Back in May I noted that the Department of Labor (DOL) was cracking down an unpaid internships across the country. If your firm has unpaid interns or is considering them in the future, here are some considerations for how to deal with them.
Make it clear and put it in writing
As noted by this employment law partner, draft a written agreement that outlines the internship. At a minimum, the agreement should reference the six components listed by the DOL in their internship fact sheet.
In particular, express what skills you hope to provide through the internship—detail what you hope to teach them. Not only does this comply with the DOL, it creates expectations for both you and the intern. This, in turn, will hopefully lead to a more productive internship for all parties involved.
Be direct and be realistic about job possibilities at your firm.

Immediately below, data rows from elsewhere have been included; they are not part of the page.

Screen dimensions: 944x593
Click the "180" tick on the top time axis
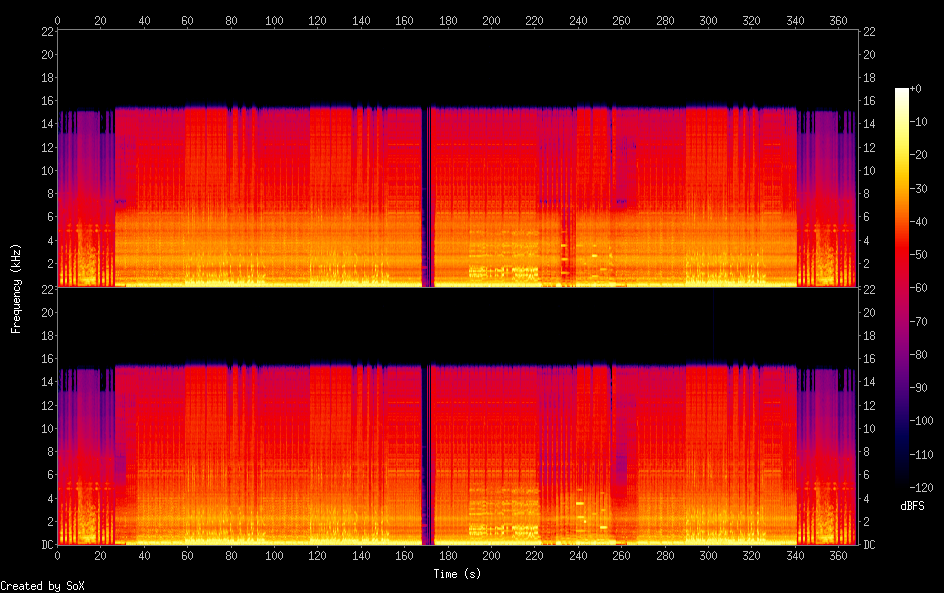(x=448, y=19)
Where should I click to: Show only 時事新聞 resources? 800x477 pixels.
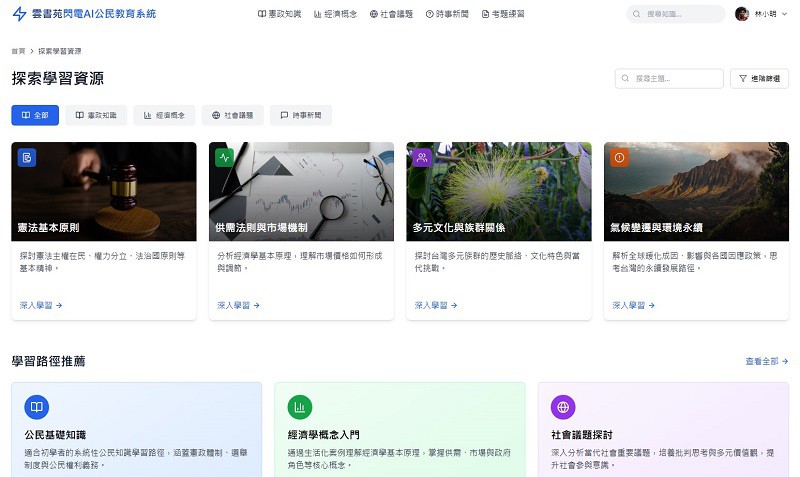301,115
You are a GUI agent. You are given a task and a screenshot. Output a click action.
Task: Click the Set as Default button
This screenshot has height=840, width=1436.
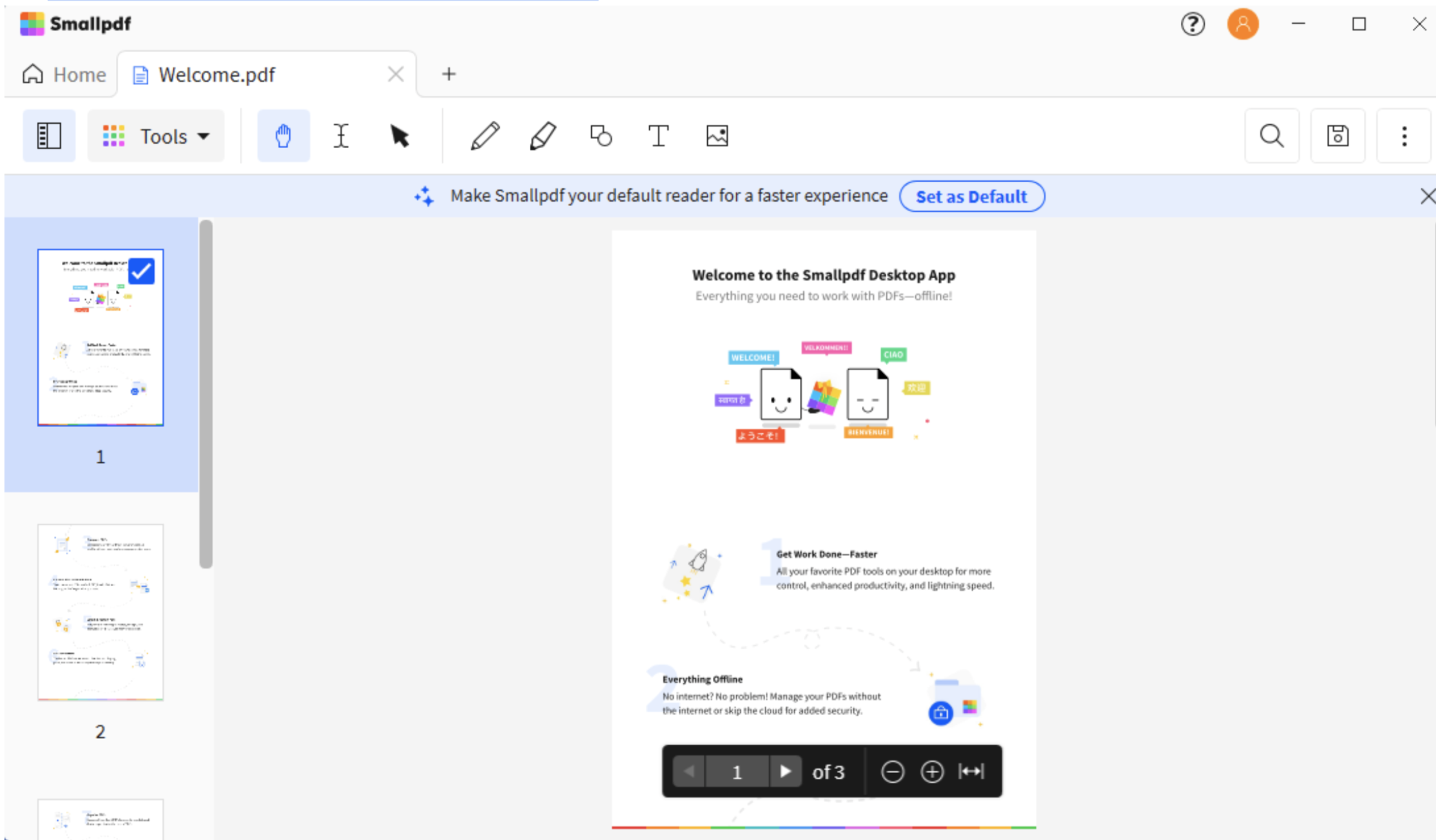(x=971, y=196)
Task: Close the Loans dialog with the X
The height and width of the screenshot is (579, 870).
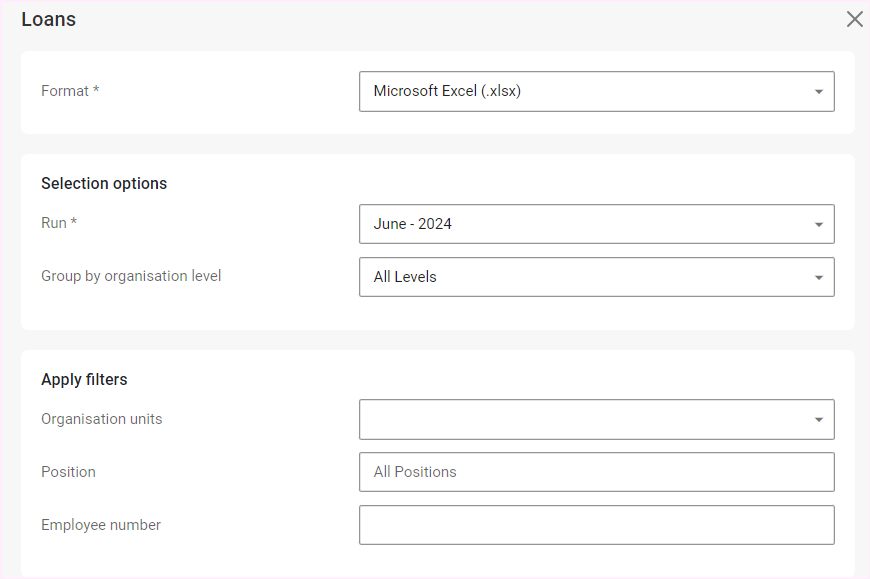Action: pyautogui.click(x=854, y=19)
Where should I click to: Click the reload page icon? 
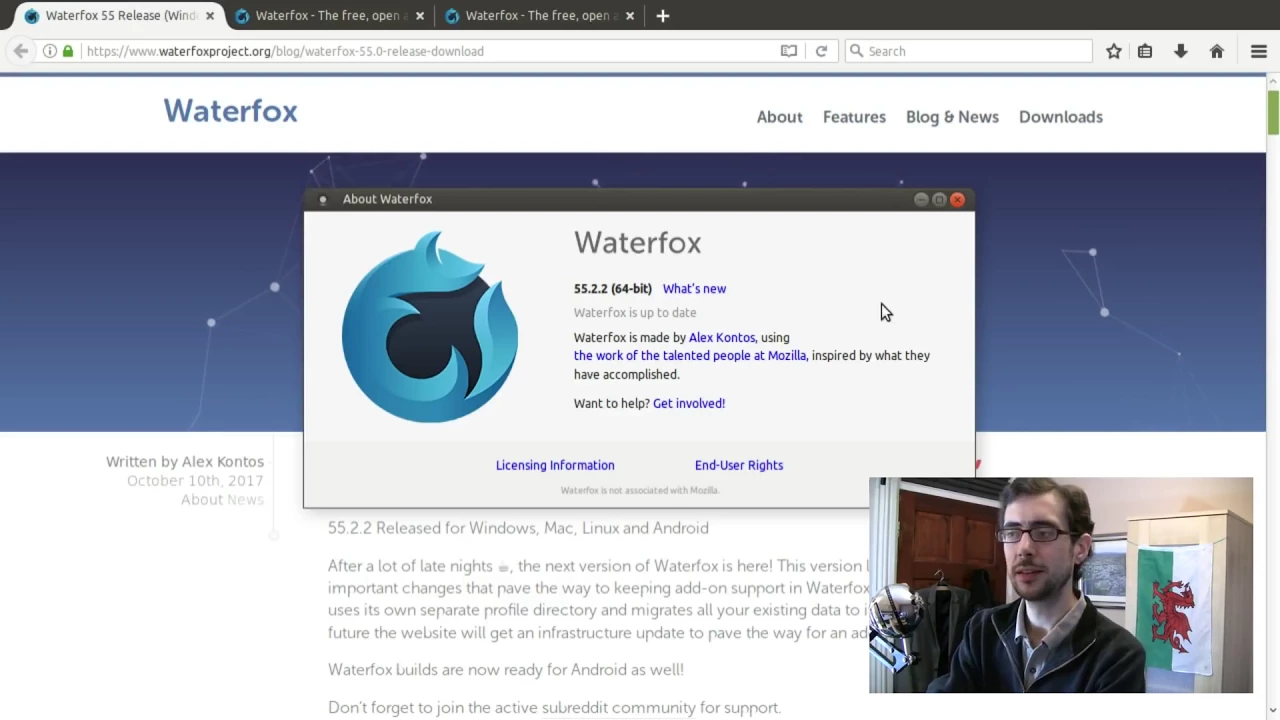pos(821,51)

The DOL requires a disclosure that the intern may not be entitled to a job at your firm at the end of the internship. If there is almost no chance of the intern getting hired, be realistic without being a jerk. You can explain that just because there are no jobs now, there may be opportunities in the future or that you can write them a recommendation letter at the end. Most students are aware of the job market, so there is no need to beat around the bush.
Make an effort to make it worthwhile for the intern
Compliance with the DOL fact sheet does not guarantee a great internship experience. The time and effort you put into it is what will drive the experience for the intern. Even putting in an extra ten minutes to help an intern with a writing sample can make all the difference. Your pocketbook can probably handle buying the intern lunch once a month and it will give you some time outside the office to connect with them.
Undoubtedly, you once had an unpaid internship that was not that great. Now is your chance to create a great experience for someone else.